What to do: In the records below, copy out the lines starting at the one containing "The image size is (419, 251)." and ending at the one containing "The width and height of the screenshot is (491, 396).", both included, character for character.

## Start Recorded information

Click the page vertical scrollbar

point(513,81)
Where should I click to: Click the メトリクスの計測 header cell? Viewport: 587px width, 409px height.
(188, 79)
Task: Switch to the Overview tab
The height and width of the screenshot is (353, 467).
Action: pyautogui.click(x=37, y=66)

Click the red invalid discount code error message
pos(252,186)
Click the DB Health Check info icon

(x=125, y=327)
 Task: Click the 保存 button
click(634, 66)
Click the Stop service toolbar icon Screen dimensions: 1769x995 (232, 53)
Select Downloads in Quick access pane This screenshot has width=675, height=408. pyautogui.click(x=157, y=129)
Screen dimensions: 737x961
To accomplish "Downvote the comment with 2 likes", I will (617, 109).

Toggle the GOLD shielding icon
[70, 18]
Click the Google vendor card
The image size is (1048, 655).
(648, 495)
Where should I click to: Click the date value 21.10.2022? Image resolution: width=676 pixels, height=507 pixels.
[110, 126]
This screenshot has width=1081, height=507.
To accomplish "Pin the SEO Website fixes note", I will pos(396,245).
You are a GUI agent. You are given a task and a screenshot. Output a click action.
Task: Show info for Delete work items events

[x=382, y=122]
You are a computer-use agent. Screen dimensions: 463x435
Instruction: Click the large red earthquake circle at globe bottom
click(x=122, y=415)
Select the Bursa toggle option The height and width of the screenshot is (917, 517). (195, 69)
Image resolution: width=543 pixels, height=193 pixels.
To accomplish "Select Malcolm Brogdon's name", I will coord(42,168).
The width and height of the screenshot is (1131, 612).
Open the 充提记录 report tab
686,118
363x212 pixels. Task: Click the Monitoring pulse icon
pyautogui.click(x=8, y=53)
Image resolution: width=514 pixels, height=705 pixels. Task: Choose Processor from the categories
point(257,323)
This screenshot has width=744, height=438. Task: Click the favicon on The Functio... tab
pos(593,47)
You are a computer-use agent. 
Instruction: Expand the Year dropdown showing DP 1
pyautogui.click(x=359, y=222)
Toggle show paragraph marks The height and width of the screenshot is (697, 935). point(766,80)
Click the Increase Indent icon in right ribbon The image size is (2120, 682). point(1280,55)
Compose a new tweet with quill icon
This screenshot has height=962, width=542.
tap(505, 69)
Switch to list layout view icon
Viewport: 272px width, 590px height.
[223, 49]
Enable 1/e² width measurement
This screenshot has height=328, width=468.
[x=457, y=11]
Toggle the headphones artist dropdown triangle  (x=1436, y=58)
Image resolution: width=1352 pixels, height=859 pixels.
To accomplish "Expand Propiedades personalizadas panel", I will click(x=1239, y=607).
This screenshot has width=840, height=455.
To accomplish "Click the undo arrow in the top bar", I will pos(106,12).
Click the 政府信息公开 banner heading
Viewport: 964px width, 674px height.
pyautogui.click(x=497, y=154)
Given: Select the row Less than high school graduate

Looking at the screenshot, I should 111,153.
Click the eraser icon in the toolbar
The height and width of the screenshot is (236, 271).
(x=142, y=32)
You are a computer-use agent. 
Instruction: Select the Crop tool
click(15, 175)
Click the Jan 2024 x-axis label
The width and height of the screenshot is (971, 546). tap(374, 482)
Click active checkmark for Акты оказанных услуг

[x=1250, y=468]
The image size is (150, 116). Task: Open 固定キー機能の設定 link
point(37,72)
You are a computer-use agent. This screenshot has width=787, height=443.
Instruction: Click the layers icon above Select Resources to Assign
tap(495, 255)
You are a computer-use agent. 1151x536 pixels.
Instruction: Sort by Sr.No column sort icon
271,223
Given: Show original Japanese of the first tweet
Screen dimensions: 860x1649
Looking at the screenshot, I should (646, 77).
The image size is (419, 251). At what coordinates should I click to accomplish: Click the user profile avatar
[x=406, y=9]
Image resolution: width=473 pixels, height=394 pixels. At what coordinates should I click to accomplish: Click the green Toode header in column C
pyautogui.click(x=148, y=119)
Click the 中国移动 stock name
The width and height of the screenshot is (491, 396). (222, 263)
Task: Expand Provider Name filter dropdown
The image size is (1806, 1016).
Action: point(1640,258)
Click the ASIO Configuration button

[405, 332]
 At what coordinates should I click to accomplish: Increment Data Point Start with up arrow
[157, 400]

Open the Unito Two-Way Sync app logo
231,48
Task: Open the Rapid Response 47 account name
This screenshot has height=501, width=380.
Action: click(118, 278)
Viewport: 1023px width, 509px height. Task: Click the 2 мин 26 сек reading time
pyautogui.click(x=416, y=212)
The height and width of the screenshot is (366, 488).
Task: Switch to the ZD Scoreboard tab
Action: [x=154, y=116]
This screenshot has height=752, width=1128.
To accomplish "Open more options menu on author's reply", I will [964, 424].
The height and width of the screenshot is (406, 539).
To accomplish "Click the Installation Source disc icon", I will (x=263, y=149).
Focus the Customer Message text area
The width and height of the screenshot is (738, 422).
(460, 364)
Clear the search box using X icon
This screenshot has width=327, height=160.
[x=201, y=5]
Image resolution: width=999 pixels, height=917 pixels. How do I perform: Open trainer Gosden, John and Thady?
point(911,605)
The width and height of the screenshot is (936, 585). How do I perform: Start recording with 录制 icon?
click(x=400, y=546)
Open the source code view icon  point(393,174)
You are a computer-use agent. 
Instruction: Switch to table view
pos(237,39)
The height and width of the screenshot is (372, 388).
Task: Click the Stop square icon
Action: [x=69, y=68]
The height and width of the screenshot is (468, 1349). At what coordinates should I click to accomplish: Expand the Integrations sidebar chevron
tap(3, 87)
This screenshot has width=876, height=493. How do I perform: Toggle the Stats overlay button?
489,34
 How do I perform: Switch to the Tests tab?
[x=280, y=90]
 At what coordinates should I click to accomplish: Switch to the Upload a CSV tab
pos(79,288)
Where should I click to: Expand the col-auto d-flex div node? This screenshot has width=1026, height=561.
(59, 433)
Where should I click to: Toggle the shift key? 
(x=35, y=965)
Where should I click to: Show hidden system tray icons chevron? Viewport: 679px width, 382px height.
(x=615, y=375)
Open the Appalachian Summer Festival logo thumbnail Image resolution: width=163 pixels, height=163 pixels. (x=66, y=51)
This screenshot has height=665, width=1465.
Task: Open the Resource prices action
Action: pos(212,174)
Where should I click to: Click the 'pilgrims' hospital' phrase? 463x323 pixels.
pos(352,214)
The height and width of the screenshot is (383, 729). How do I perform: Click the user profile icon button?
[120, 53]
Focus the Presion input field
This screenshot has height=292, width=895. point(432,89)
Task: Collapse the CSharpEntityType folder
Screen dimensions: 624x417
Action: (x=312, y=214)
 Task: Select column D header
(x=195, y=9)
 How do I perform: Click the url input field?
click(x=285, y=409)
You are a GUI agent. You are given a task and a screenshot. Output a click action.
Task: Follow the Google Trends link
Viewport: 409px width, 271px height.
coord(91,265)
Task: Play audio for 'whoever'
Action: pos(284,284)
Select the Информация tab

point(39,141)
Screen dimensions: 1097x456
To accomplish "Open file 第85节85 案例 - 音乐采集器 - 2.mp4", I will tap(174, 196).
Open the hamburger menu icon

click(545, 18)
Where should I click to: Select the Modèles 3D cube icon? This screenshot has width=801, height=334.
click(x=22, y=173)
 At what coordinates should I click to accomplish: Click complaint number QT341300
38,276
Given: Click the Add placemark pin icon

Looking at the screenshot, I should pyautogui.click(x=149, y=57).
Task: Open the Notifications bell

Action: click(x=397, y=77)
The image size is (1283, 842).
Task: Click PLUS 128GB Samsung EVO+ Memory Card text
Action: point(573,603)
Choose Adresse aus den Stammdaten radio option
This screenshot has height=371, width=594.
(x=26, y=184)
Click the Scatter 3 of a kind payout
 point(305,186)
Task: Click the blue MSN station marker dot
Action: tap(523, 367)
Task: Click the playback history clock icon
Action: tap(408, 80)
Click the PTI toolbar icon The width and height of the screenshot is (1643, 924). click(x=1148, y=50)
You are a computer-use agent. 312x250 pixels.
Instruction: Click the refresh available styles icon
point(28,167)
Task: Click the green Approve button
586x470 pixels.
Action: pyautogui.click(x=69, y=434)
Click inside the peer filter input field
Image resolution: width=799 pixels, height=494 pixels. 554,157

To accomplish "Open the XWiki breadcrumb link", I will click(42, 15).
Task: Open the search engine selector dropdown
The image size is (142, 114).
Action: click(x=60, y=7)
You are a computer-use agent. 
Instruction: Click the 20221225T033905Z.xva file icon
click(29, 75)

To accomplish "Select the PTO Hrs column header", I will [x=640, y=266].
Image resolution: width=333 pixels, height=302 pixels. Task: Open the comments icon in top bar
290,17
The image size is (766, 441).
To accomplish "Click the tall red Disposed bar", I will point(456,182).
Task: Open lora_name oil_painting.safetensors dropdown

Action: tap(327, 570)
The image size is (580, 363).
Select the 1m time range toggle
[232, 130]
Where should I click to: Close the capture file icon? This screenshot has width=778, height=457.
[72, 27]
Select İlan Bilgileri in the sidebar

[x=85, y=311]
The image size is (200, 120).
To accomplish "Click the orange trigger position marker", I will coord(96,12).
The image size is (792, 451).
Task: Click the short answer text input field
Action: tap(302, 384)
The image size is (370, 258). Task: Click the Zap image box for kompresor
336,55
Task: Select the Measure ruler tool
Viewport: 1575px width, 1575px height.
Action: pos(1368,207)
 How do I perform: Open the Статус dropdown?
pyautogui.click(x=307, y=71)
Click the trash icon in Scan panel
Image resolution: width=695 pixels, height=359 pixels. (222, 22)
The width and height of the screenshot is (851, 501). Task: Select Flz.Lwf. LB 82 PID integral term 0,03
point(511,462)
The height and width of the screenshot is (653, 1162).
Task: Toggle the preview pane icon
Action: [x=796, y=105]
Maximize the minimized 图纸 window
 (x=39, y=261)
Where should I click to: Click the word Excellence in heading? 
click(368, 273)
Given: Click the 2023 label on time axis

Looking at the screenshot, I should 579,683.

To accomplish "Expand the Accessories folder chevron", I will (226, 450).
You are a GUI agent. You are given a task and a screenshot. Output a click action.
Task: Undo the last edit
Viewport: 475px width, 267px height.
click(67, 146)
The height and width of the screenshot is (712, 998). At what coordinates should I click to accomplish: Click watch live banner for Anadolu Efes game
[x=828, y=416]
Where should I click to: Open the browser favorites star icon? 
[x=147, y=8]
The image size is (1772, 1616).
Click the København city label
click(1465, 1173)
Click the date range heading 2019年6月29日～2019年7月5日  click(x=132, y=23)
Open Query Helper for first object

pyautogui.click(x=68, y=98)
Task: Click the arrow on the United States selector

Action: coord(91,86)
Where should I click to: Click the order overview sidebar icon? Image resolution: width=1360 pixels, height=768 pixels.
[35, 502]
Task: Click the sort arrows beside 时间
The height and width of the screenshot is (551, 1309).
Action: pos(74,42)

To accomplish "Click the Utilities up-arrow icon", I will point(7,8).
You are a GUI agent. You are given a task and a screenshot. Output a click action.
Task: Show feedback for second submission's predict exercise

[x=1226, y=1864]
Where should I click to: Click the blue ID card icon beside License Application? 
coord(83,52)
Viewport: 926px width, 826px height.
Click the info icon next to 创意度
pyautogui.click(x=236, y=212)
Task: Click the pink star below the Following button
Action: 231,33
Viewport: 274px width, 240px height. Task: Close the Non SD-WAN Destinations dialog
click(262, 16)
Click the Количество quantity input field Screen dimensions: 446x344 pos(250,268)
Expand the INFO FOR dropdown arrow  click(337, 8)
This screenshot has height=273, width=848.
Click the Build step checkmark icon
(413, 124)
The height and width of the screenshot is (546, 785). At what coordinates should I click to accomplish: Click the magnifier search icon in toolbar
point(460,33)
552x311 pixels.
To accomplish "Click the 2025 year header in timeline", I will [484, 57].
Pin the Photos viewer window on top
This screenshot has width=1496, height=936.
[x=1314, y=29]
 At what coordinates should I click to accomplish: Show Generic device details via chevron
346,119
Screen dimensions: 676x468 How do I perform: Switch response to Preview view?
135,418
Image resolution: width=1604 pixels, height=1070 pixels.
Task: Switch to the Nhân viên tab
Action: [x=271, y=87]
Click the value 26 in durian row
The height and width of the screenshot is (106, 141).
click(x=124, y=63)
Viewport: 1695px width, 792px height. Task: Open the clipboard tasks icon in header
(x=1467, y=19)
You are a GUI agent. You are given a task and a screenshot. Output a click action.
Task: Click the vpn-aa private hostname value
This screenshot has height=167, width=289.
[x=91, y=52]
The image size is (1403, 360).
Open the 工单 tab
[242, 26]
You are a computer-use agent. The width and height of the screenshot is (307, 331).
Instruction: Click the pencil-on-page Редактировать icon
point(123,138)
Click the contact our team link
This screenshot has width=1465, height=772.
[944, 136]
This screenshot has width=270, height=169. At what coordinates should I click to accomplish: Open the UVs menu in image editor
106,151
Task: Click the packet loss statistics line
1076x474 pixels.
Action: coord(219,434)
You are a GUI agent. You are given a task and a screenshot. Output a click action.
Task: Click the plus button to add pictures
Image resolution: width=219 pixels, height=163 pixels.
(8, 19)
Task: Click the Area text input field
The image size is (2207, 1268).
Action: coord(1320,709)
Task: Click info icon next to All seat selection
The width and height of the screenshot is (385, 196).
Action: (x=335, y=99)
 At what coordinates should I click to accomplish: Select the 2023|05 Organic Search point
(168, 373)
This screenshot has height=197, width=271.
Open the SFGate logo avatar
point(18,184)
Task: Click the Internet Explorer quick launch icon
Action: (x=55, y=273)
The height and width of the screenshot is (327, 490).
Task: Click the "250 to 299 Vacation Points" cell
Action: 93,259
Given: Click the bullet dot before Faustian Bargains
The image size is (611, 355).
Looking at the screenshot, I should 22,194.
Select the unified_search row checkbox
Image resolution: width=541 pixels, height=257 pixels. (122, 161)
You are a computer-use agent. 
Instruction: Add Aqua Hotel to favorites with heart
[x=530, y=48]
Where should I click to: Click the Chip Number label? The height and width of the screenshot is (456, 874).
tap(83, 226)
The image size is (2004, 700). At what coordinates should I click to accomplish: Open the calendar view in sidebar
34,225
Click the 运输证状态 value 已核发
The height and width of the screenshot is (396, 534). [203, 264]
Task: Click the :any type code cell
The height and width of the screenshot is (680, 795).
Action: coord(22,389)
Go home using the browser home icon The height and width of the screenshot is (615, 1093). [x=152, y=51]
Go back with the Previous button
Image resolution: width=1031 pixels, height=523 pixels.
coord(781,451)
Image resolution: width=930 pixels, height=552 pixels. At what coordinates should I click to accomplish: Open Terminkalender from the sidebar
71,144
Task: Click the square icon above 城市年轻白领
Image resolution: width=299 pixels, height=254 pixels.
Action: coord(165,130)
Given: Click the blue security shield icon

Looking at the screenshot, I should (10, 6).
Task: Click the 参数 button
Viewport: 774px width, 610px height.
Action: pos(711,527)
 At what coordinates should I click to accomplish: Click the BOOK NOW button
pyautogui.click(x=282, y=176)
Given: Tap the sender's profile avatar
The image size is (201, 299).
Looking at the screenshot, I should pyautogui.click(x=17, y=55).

## End Recorded information

The reply:
The image size is (419, 251). At what coordinates should I click to accomplish: Click the user profile avatar
[x=406, y=9]
Image resolution: width=473 pixels, height=394 pixels. At what coordinates should I click to accomplish: Click the green Toode header in column C
pyautogui.click(x=148, y=119)
Click the 中国移动 stock name
The width and height of the screenshot is (491, 396). (222, 263)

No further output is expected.